Et s’il faut craindre une possible hausse des cas au retour de la relâche, potentiellement soutenue par la présence de variants plus contagieux du coronavirus, Dr Poirier pointe en réponse vers la vaccination qui se déploie pour «étouffer» le virus.

Aurait-on pu être plus patient? Attendre de voir les impacts de la relâche avant d’assouplir les règles? «On est dans le domaine des hypothèses. C’est une science qui n’est pas exacte, répond simplement le spécialiste. Chaque fois qu’on mettait une date, il y avait des avantages et des inconvénients.»

Selon Dr Poirier, le fait qu’il n’y ait pas de voyages et que les réunions familiales soient moins nombreuses qu’à Noël devrait mitiger l’impact des vacances sur la contagion.

Par ailleurs, s’il disait s’inquiéter jusqu’à tout récemment de la circulation du virus dans la région voisine, en Montérégie, le patron de la DSP en Estrie croit maintenant que les choses s’améliorent là aussi.

«Il faut que le voisinage reste une inquiétude, mais on voit bien que ça diminue partout. Probablement que la Montérégie et Montréal, si les variants sont bien contrôlés, vont finir par s’assouplir aussi avec la montée de la vaccination», note-t-il.

Et en faisant allusion au voisinage, Dr Poirier rappelle à la population que ce conseil est applicable à grande et à petite échelle. Ce n’est pas parce qu’on assouplit certaines règles qu’il faut relâcher sa vigilance et cesser de se méfier des dangers de contaminer un voisin, un collègue ou un ami.

Personnel de la santé

L’autre facteur déterminant à considérer dans la décision d’assouplir les consignes sanitaires, c’est celui de l’état des forces dans le système de santé. En Estrie, comme ailleurs, les ressources sont limitées et à bout de souffle. 

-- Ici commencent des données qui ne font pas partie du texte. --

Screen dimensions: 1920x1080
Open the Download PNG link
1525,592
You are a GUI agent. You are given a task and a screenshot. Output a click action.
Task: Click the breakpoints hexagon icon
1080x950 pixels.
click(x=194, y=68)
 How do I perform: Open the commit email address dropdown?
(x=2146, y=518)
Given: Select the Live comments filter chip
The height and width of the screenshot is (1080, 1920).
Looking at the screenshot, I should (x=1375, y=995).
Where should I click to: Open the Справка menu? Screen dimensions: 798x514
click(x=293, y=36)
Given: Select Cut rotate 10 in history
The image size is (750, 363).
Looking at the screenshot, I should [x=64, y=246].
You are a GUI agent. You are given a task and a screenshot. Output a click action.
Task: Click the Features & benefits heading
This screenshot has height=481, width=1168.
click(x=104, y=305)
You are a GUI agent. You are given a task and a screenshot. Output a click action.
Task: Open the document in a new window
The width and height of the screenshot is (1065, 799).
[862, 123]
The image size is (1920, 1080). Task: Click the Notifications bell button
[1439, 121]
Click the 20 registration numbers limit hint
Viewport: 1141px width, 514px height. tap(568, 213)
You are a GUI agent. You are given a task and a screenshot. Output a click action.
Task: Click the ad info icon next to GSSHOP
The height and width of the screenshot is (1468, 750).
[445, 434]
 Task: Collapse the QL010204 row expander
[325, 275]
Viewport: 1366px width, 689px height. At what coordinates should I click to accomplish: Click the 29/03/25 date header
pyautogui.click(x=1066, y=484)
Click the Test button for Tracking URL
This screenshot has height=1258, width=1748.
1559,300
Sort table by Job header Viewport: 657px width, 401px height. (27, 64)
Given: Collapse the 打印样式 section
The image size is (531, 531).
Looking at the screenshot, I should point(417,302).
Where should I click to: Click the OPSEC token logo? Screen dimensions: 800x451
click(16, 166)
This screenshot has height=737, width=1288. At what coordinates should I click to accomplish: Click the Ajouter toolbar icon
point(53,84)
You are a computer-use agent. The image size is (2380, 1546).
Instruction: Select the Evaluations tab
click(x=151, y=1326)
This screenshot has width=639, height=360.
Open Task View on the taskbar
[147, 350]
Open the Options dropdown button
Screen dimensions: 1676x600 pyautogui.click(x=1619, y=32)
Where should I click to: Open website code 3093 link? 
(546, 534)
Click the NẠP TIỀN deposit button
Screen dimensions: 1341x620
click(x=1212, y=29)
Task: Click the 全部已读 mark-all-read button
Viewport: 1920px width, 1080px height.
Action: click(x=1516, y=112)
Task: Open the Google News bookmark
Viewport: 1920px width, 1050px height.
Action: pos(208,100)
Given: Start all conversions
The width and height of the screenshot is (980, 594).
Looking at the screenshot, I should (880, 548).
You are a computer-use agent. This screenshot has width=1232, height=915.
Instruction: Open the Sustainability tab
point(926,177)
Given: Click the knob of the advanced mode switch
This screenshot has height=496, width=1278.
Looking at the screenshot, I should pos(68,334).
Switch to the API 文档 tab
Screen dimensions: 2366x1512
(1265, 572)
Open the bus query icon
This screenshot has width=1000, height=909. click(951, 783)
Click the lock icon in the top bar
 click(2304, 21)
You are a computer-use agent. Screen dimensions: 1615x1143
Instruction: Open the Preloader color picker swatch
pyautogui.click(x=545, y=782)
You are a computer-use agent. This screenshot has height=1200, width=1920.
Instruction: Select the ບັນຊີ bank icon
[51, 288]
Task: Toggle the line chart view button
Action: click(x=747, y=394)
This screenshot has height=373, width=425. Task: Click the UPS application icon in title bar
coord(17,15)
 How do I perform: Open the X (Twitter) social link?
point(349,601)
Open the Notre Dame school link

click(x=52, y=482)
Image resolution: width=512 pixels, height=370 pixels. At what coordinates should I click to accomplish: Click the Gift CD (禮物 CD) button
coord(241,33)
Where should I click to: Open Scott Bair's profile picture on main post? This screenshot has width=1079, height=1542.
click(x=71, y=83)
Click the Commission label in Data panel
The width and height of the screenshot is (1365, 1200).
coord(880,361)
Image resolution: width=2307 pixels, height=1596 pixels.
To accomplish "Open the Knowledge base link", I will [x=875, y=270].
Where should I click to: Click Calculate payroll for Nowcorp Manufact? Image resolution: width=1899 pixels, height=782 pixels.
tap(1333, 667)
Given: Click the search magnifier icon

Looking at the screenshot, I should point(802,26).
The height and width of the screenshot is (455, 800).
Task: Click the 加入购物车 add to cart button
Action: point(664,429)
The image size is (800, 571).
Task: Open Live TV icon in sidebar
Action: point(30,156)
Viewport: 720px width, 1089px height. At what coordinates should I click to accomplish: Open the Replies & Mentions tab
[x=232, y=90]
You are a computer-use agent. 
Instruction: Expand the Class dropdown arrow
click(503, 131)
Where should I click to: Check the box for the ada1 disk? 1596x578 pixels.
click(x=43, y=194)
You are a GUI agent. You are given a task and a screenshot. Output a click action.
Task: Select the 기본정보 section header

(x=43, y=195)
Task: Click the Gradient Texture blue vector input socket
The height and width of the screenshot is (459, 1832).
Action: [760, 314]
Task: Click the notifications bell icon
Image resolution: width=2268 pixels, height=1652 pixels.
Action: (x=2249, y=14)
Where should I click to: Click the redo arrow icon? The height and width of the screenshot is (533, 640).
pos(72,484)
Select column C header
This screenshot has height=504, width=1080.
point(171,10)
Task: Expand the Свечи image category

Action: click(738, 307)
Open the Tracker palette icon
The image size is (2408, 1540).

Dr Alain Poirier exprime énormément d’empathie envers les travailleurs de première ligne. Il sait à quel point les infirmières et les préposées aux bénéficiaires ont été éprouvées.

«Imaginez s’habiller, se déshabiller, se protéger, vivre le risque tout le temps et à la fin de ton quart de travail te faire dire: ‘’il nous manque du monde’’, soit parce qu’ils sont malades, soit parce qu’ils sont isolés, soit parce qu’ils doivent aider ailleurs».

Il rappelle toutefois que la pénurie de main-d’œuvre n’est pas née avec la pandémie et que c’est la réalité du réseau de la santé. Au bout du compte, ce sont les données liées à la propagation du virus qui ont parlé et les chiffres indiquent clairement qu’il est temps de sortir de la zone rouge.